As it happens, Laurie has all of his character’s charisma and none of his blue-collar roots. His father was a doctor, a Cambridge grad and an Olympic gold-medalist in rowing. Laurie went to a top prep school and then to Cambridge, where he won a national rowing championship.
But a medical problem ended his rowing and he found another diversion. By his senior year, he was president of the theater group and then-girlfriend Emma Thompson was vice-president. They linked with Stephen Fry to win a comedy award and get their own TV show.
The years that followed brought more comedy, from “Blackadder” to “A Bit of Fry & Laurie” and the “Jeeves and Wooster” movies. Then came the 180-degree shift to drama.
“Serious people can be funny and comic people can be serious,” Laurie said. “There are great truths in comedy and there are jokes – intended or otherwise – in great tragedy.”

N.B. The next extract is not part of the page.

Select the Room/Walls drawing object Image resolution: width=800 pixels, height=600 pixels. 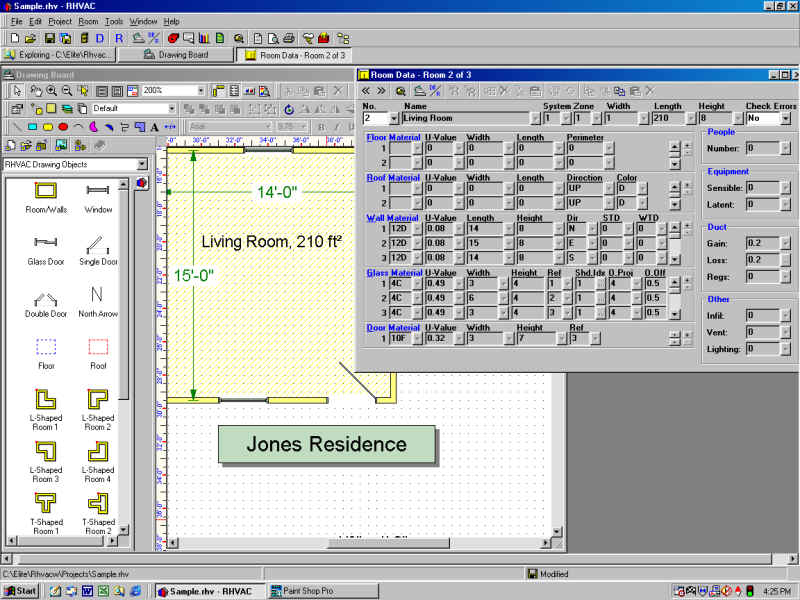(x=45, y=191)

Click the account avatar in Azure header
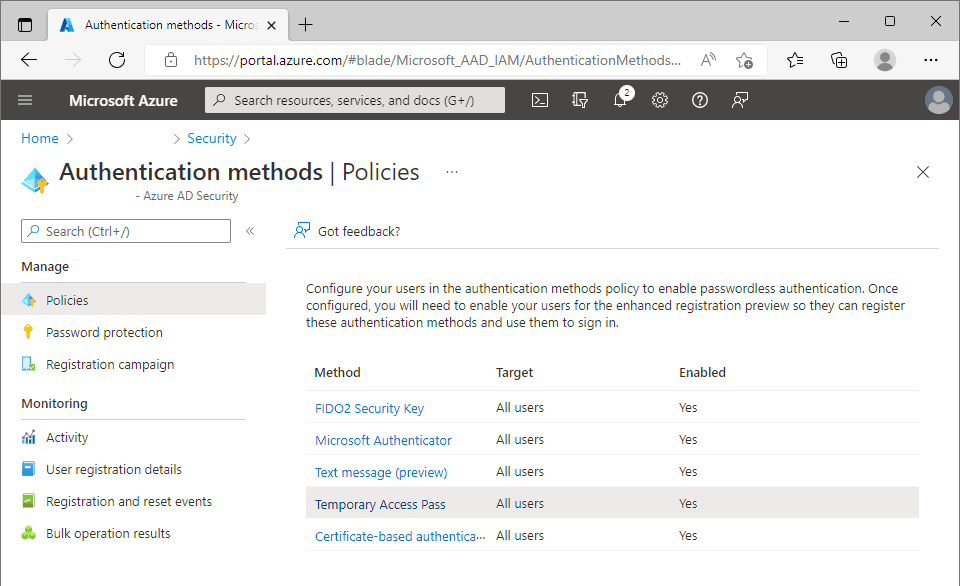[x=938, y=100]
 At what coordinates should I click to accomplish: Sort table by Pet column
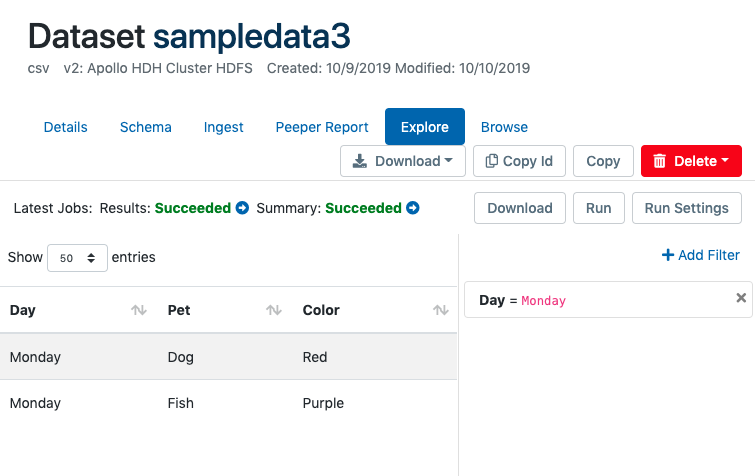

Laurie drew six straight best-actor Emmy nominations (and two Golden Globe wins) for “House.” As the series was ending, he was stepping into another passion, as a blues musician.
“I made a record toward the end of ‘House,’” he said, and launched two world tours. “I don’t mean ‘’world tours’ in the sense of you meaning the ‘World Series.’ I mean really world tours – like Russia and Mexico and Argentina and Poland and all the rest. It was a wonderful … almost-three-year escape from acting.”
And then he was back to drama. There was another Emmy nomination (and Golden Globe win) as a vile arms dealer in “The Night Manager.” And now, in “Roadkill,” he’s a politician who’s maybe crooked, maybe earnest, but always interesting.